§ **EXERCISE INSTRUCTIONS**: Rewrite the data from the line containing "Click the Project" through the end of the data, changing "speedometer" to "odometer" and leaving everything else as it is.

# START OF INPUT RECORDS

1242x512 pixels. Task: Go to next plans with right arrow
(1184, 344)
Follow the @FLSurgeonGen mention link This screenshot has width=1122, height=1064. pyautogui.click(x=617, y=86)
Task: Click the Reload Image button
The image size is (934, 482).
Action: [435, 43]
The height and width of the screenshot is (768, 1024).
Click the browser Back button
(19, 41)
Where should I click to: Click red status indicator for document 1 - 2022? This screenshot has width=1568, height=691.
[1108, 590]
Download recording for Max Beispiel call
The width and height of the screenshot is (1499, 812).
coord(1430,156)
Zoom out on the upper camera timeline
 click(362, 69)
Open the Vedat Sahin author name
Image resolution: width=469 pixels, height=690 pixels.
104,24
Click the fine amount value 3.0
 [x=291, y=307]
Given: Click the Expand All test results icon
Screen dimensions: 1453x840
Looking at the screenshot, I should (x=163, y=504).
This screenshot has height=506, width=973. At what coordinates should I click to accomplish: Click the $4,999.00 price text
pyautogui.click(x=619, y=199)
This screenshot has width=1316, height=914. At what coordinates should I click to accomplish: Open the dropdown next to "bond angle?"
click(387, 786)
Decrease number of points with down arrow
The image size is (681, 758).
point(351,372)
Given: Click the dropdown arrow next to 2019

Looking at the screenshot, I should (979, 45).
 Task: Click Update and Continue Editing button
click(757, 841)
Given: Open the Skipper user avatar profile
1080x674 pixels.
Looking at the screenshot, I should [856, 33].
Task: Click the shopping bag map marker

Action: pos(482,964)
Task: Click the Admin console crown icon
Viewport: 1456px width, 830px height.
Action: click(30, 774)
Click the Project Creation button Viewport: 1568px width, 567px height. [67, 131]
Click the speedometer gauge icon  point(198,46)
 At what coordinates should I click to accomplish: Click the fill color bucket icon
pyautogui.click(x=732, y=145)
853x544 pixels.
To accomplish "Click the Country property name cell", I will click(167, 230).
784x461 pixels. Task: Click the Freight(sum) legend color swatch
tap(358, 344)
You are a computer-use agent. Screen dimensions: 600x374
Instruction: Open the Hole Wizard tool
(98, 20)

# END OF INPUT RECORDS

§ **ANSWER**:
Click the Project Creation button Viewport: 1568px width, 567px height. [67, 131]
Click the odometer gauge icon  point(198,46)
 At what coordinates should I click to accomplish: Click the fill color bucket icon
pyautogui.click(x=732, y=145)
853x544 pixels.
To accomplish "Click the Country property name cell", I will click(167, 230).
784x461 pixels. Task: Click the Freight(sum) legend color swatch
tap(358, 344)
You are a computer-use agent. Screen dimensions: 600x374
Instruction: Open the Hole Wizard tool
(98, 20)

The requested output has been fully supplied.